What the task asks —
All records are to be printed exactly as they appear.

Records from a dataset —
_ _ _ _ _ _ _

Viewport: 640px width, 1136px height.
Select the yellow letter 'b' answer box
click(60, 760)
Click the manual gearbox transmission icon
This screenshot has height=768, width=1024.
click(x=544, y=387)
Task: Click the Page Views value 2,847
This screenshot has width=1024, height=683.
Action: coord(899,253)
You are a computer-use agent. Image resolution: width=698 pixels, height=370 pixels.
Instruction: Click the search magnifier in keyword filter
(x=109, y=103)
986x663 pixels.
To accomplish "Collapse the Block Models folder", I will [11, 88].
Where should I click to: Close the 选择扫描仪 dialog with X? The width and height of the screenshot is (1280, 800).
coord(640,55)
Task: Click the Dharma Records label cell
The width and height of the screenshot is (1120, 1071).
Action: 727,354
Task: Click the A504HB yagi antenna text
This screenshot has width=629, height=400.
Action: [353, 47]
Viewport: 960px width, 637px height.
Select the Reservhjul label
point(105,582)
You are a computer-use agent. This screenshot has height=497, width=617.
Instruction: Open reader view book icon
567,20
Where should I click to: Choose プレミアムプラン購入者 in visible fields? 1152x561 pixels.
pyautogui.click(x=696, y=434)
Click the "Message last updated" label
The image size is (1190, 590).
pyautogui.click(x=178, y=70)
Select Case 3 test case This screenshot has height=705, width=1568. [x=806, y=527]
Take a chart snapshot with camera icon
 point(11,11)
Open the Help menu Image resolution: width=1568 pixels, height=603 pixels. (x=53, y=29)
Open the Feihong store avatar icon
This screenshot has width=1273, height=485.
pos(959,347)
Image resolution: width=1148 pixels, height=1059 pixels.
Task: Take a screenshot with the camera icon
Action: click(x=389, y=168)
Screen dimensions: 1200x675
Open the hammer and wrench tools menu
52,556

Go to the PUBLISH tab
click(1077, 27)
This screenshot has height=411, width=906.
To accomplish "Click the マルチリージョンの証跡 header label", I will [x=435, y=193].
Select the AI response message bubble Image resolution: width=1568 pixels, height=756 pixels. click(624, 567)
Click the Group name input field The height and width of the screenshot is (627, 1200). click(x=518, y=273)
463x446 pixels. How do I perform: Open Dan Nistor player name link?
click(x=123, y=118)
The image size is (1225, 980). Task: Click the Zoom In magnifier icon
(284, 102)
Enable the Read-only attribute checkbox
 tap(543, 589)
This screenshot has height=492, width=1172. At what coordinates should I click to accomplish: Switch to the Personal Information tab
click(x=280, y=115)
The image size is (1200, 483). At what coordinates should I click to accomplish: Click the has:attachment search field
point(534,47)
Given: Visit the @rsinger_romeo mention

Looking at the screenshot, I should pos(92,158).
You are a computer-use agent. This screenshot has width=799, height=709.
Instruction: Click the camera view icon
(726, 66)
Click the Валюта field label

_ _ _ _ _ _ _

Result —
Viewport: 640px width, 1136px height.
Select the yellow letter 'b' answer box
click(60, 760)
Click the manual gearbox transmission icon
This screenshot has height=768, width=1024.
click(x=544, y=387)
Task: Click the Page Views value 2,847
This screenshot has width=1024, height=683.
Action: coord(899,253)
You are a computer-use agent. Image resolution: width=698 pixels, height=370 pixels.
Instruction: Click the search magnifier in keyword filter
(x=109, y=103)
986x663 pixels.
To accomplish "Collapse the Block Models folder", I will [11, 88].
Where should I click to: Close the 选择扫描仪 dialog with X? The width and height of the screenshot is (1280, 800).
coord(640,55)
Task: Click the Dharma Records label cell
The width and height of the screenshot is (1120, 1071).
Action: 727,354
Task: Click the A504HB yagi antenna text
This screenshot has width=629, height=400.
Action: [353, 47]
Viewport: 960px width, 637px height.
Select the Reservhjul label
point(105,582)
You are a computer-use agent. This screenshot has height=497, width=617.
Instruction: Open reader view book icon
567,20
Where should I click to: Choose プレミアムプラン購入者 in visible fields? 1152x561 pixels.
pyautogui.click(x=696, y=434)
Click the "Message last updated" label
The image size is (1190, 590).
pyautogui.click(x=178, y=70)
Select Case 3 test case This screenshot has height=705, width=1568. [x=806, y=527]
Take a chart snapshot with camera icon
 point(11,11)
Open the Help menu Image resolution: width=1568 pixels, height=603 pixels. (x=53, y=29)
Open the Feihong store avatar icon
This screenshot has width=1273, height=485.
pos(959,347)
Image resolution: width=1148 pixels, height=1059 pixels.
Task: Take a screenshot with the camera icon
Action: click(x=389, y=168)
Screen dimensions: 1200x675
Open the hammer and wrench tools menu
52,556

Go to the PUBLISH tab
click(1077, 27)
This screenshot has height=411, width=906.
To accomplish "Click the マルチリージョンの証跡 header label", I will [x=435, y=193].
Select the AI response message bubble Image resolution: width=1568 pixels, height=756 pixels. click(624, 567)
Click the Group name input field The height and width of the screenshot is (627, 1200). click(x=518, y=273)
463x446 pixels. How do I perform: Open Dan Nistor player name link?
click(x=123, y=118)
The image size is (1225, 980). Task: Click the Zoom In magnifier icon
(284, 102)
Enable the Read-only attribute checkbox
 tap(543, 589)
This screenshot has height=492, width=1172. At what coordinates should I click to accomplish: Switch to the Personal Information tab
click(x=280, y=115)
The image size is (1200, 483). At what coordinates should I click to accomplish: Click the has:attachment search field
point(534,47)
Given: Visit the @rsinger_romeo mention

Looking at the screenshot, I should pos(92,158).
You are a computer-use agent. This screenshot has width=799, height=709.
Instruction: Click the camera view icon
(726, 66)
Click the Валюта field label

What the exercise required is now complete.